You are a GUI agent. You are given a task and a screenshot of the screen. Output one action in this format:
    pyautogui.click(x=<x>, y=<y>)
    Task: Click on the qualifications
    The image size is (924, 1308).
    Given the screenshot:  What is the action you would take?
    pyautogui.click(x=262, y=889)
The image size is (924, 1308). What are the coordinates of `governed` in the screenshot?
══════════
Copy the data above word for word, keeping every line as it appears.

You are a GUI agent. You are given a task and a screenshot of the screen. Output one action in this format:
    pyautogui.click(x=<x>, y=<y>)
    Task: Click on the qualifications
    The image size is (924, 1308).
    Given the screenshot:  What is the action you would take?
    pyautogui.click(x=262, y=889)
The image size is (924, 1308). What are the coordinates of `governed` in the screenshot?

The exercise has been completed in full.